We progress to Simon Says. After I jump up and down for half a minute, a nurse utters that beautiful word, “Next.”

We walk to Station 12 in the final row. Vivian opts to go first. It seems like a good idea until she sees the needle laying-in-wait on the table. Then she starts screaming, “No, mommy, no!” I attempt to wriggle up her sleeve, but it’s too tight. Great. More clothes that don’t fit. And I wonder why she looks vaguely homeless.

“You’ll have to remove her shirt,” the nurse says. So, I twist it off and snag Vivian’s glasses in the process.

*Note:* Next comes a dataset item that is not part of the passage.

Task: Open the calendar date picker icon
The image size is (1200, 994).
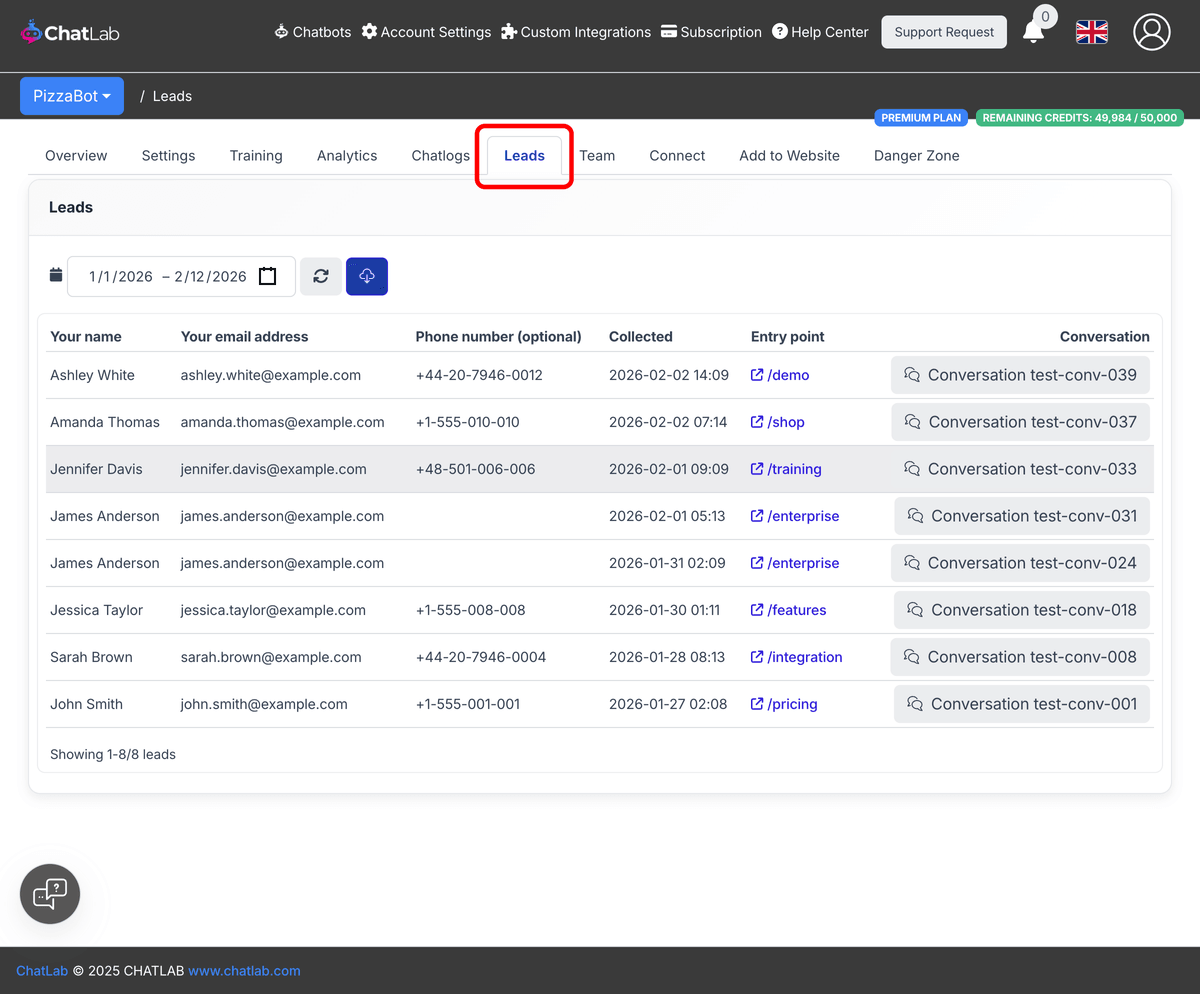Action: tap(267, 276)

The nurse gives me proper gripping instructions: sit Vivian sideways on my lap, pin her right arm between my back and the chair, and hold her left arm down with my other hand. William watches the entertainment unfold before him. Vivian catches a glimpse of the needle again, approaching her arm. She screams, “I’m not ready yet!” Her enunciation and volume cause all stations to pause.

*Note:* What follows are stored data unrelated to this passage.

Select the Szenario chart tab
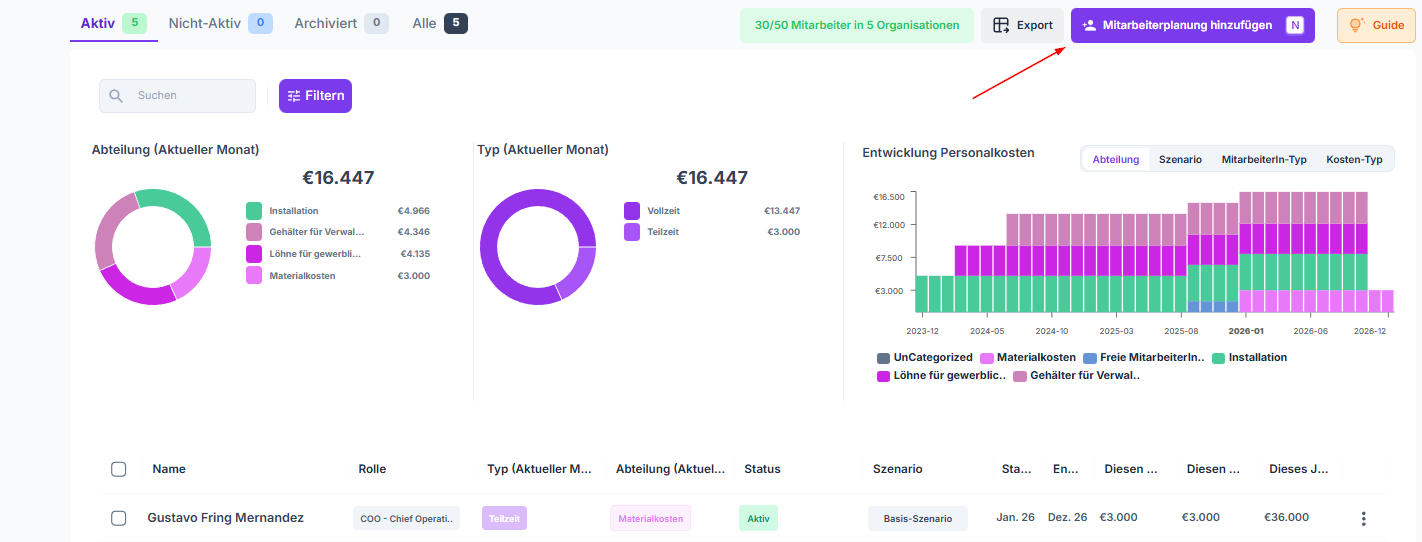Viewport: 1422px width, 542px height. click(1180, 159)
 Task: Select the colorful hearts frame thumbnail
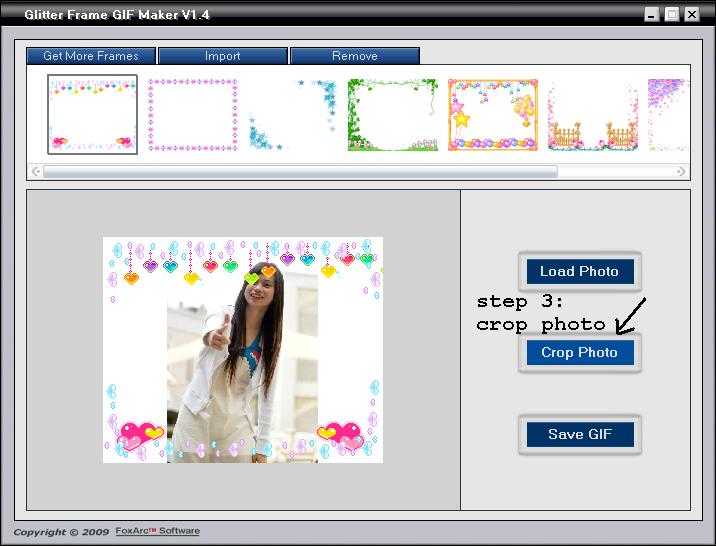93,114
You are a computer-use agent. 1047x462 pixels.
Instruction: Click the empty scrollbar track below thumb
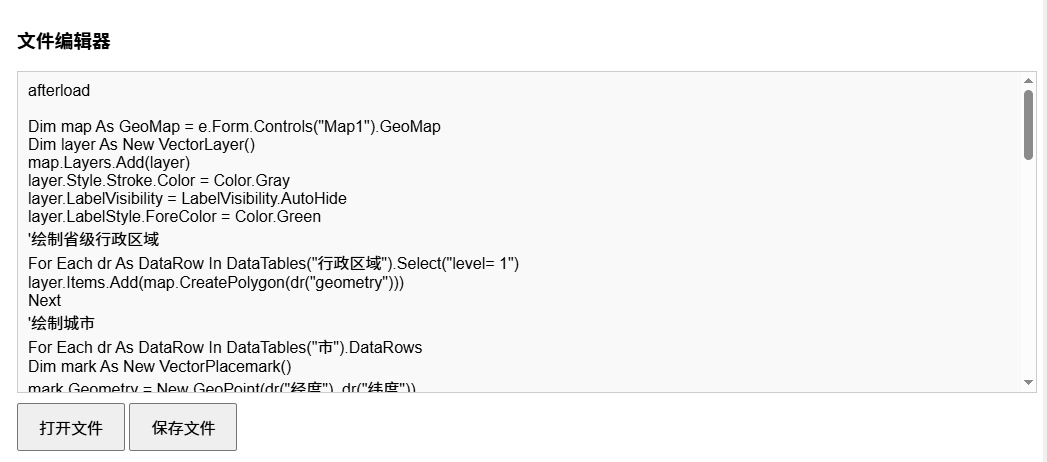(1029, 270)
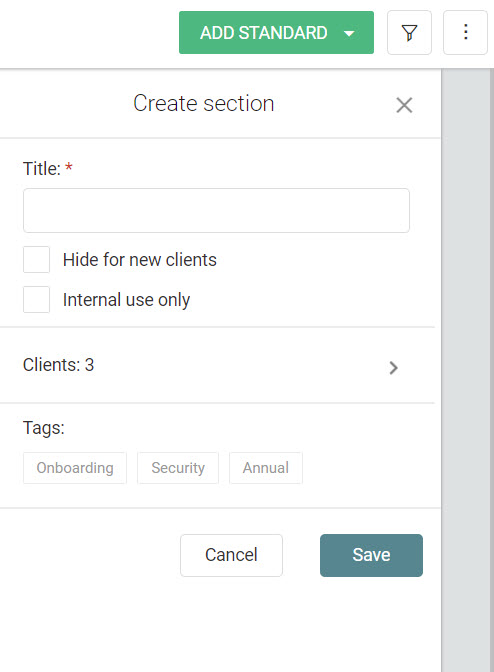The width and height of the screenshot is (494, 672).
Task: Save the new section
Action: (371, 555)
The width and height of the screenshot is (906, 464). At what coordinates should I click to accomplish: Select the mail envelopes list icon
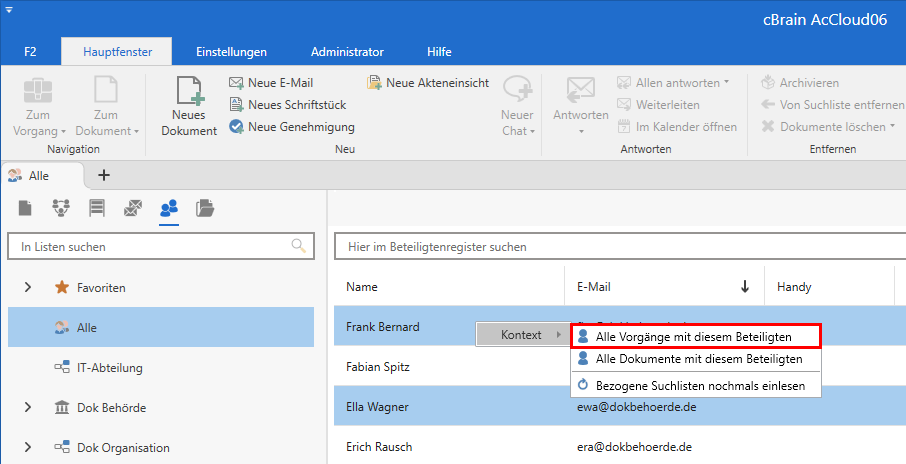[x=132, y=208]
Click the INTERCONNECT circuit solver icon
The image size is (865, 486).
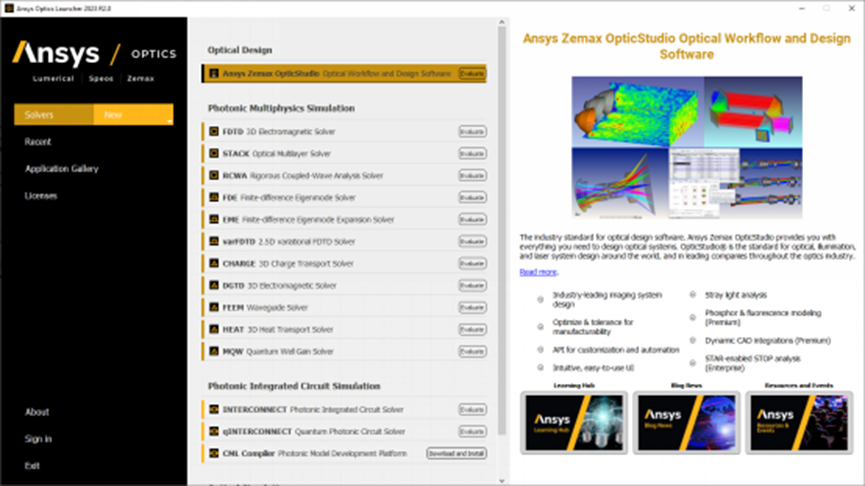(x=214, y=410)
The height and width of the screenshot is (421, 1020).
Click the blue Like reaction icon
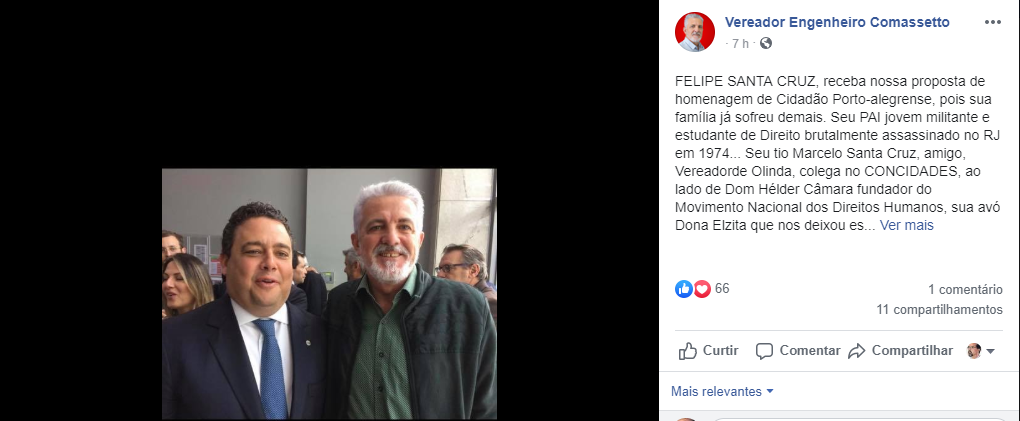click(x=683, y=289)
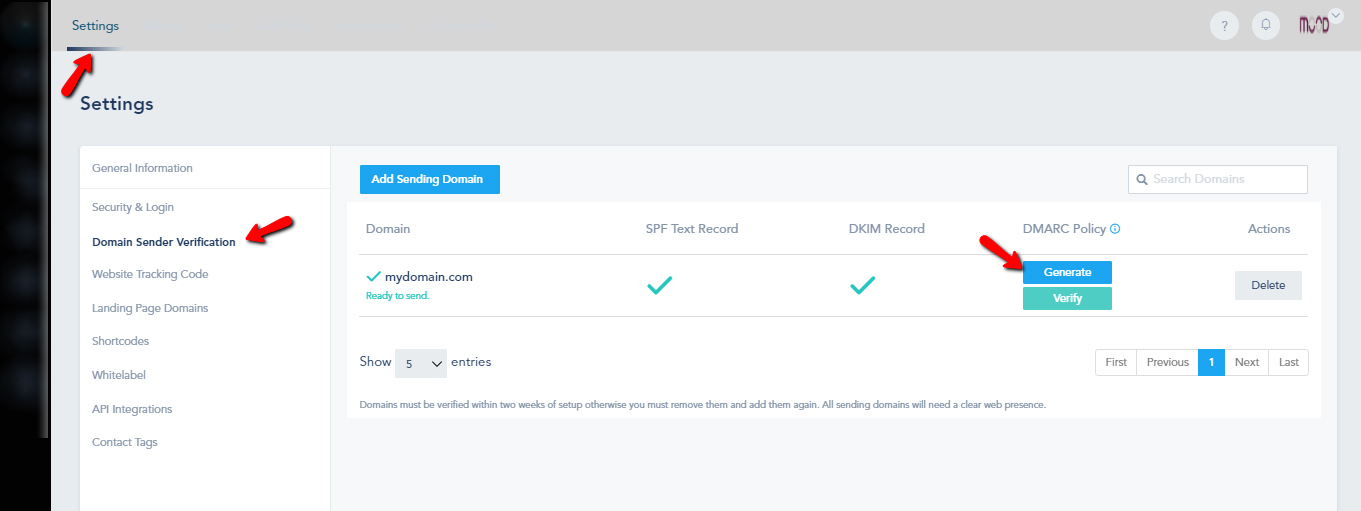Select Domain Sender Verification menu item

164,242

A Modern Day Game of Clue: Nurse Mustard in the Gym with the Syringe

(cc) Nathan Forget, used under a Creative Commons ShareAlike License

H1N1, Take Two. Vivian goes into a back arch that nearly catapults her over the table, while screaming “I need another minute!” She’s got some serious potential as a B Horror Film actor if her career as a one-girl-craft-factory doesn’t work out.

H1N1, Take Three. She sees it coming. Her eyes are wild and she’s bucking like a bull-rider at the rodeo. The nurse grips Vivian’s bicep. She means business. Vivian screams, “Didn’t you hear me? I said I need another minute!”

And the needle sinks into Vivian’s flesh. A shriek echoes throughout the gym. There is a silence underneath the scream as all eleven stations have once again stopped to watch the freak show. I scan the gym, making eye contact with them all. No sense pretending this isn’t my kid.

William, transfixed by his sister’s episode, is a postscript to the whole thing. He sits still, watches the needle pierce his epidermis, and whispers, “Ouch.”

When we get home, my husband asks, “How did it go?”

Vivian answers, “It was fine, Daddy.”